▶ **TEXT**
-- begin --
# What happened to FULLBODY ROUTINES?!



## shainesboostin (Feb 23, 2012)

Like the title says, what happened to people doing FULLBODY routines 3x a week. There simply and effective: Monday, Wednesday, Friday.

I thought about going back to this for awhile, but do HLM (Heavy, Light, Medium) days.

Thoughts?


----------



## Buffout (Jun 15, 2012)

I'm currently doing full body. I'd done 3-4 day splits for ages and thought I'd try FB.

It helped me bust a plateau and I really enjoyed it.

I wonder why popularity has declined?


----------



## Mish (May 1, 2011)

The popularity has declined because most people feels they are at an advanced stage where they need to focus and isolate body parts to maximize their growth when really a FB will give the same if not better results


----------



## squatthis (May 3, 2010)

I did a full body routine for a while, I did 4 weeks at high reps, 4 weeks medium and 4 weeks heavy. Obviously with weights matching the reps. I found it good, but I do prefer a split which focuses on compound movements like I'm currently doing.


----------



## Buffout (Jun 15, 2012)

I've heard a couple of times that full body is better for natty but I feel both would work well given they are done properly?


----------



## NSGym (Aug 23, 2011)

I get 95% of new members doing full body 3x8 to start, some move onto 5x5 full body, but they are a main stay at our gym, work well here, natty or not!


----------



## squatthis (May 3, 2010)

Yeah, theres no reason for either to work any worse as long as intensity, diet and rest are spot on.
-- end --
▶ **WRITTEN REQUEST 1**
Can you reproduce the thread on full-body routines word for word, between "## Mish (May" and "I'm currently doing.", inclusive?
▶ **WRITTEN REQUEST 2**
In the thread on full-body routines, how would you render this sentence in Spanish: "It helped me bust a plateau and I really enjoyed it."
The items after this point come from a separate source.

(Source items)
-- begin --
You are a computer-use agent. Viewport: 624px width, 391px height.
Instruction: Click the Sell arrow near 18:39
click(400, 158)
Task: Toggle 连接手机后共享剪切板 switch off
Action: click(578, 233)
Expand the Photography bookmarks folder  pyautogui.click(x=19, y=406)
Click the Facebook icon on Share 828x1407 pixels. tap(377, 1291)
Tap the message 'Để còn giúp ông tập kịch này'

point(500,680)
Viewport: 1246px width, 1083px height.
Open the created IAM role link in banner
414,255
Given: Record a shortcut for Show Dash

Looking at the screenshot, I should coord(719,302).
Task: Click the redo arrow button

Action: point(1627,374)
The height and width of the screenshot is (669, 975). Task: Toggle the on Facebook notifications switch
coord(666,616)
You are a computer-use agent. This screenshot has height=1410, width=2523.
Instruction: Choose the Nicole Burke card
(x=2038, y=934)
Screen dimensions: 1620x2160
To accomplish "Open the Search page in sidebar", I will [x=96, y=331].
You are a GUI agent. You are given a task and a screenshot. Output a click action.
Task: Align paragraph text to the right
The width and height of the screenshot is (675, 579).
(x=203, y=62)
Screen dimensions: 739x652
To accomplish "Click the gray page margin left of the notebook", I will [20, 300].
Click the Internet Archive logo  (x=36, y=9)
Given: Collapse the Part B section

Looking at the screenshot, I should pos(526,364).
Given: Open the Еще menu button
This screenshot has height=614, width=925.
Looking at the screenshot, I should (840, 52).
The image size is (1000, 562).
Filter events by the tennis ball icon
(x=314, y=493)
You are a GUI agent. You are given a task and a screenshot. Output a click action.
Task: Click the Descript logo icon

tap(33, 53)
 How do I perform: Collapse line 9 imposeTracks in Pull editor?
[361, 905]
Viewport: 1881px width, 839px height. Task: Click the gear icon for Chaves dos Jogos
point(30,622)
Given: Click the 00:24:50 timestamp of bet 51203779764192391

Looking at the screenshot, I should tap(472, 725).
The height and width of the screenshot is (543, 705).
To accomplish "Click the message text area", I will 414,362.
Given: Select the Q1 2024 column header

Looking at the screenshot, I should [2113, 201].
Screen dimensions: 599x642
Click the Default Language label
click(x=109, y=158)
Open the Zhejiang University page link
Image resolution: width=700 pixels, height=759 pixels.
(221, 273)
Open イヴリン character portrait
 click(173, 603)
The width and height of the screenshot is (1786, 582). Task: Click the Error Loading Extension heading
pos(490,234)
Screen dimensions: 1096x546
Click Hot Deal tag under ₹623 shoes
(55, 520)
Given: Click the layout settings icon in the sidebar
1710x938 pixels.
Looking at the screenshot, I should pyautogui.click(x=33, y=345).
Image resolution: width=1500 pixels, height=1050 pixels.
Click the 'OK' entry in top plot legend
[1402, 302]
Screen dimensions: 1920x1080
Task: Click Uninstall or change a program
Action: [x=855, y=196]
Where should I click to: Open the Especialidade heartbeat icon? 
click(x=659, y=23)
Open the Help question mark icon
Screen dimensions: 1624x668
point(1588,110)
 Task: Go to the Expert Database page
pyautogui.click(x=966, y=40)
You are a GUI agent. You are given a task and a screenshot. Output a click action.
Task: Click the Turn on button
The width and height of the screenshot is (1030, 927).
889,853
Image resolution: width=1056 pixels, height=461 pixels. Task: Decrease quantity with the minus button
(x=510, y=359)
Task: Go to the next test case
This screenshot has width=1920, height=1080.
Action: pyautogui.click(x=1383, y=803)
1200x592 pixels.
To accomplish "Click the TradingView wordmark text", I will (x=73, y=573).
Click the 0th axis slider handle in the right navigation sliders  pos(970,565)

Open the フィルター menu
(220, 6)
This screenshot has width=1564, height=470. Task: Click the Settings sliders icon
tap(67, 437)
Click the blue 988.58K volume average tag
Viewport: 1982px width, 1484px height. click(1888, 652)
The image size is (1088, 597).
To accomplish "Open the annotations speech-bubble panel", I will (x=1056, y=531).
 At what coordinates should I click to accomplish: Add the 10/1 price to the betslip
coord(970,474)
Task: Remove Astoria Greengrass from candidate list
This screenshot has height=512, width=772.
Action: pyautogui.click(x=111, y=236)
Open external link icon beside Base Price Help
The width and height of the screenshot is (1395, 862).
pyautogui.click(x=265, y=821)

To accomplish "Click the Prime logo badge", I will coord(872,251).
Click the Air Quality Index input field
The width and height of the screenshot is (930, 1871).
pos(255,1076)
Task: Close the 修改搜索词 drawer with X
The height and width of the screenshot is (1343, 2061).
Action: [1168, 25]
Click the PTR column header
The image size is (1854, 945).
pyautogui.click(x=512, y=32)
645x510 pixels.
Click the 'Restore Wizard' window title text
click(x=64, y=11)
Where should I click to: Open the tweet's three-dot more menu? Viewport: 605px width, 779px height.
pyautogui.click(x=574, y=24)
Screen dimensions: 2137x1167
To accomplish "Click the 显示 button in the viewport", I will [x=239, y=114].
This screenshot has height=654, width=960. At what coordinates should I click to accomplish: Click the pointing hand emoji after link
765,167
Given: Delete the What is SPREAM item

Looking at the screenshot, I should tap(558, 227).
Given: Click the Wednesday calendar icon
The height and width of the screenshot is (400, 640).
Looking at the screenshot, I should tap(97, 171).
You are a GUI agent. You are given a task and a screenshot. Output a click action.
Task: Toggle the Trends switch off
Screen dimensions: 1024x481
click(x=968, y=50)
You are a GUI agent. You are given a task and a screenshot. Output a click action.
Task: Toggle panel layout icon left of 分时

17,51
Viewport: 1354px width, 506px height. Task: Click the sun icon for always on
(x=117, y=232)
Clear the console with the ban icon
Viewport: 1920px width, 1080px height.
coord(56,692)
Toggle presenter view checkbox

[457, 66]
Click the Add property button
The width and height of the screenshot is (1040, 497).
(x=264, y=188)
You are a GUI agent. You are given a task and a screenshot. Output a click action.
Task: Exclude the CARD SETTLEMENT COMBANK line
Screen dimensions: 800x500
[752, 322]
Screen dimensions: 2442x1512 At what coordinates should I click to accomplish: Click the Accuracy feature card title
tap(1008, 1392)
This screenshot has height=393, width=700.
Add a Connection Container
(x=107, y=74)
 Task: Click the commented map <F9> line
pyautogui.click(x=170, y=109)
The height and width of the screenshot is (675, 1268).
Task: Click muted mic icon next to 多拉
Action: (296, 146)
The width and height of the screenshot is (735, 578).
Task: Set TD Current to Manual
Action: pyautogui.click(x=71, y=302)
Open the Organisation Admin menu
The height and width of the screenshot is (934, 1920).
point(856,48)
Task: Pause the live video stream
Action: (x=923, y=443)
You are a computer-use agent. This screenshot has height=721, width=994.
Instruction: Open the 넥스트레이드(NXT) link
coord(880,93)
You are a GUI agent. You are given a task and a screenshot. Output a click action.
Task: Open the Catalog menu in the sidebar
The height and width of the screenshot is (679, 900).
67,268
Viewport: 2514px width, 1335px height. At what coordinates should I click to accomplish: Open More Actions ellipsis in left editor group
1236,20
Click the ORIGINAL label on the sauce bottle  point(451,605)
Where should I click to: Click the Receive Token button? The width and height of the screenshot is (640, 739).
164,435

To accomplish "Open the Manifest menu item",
-- end --
▶ **REPLY 1**
## Mish (May 1, 2011)

The popularity has declined because most people feels they are at an advanced stage where they need to focus and isolate body parts to maximize their growth when really a FB will give the same if not better results


----------



## squatthis (May 3, 2010)

I did a full body routine for a while, I did 4 weeks at high reps, 4 weeks medium and 4 weeks heavy. Obviously with weights matching the reps. I found it good, but I do prefer a split which focuses on compound movements like I'm currently doing.

▶ **REPLY 2**
Me ayudó a superar un estancamiento y lo disfruté mucho.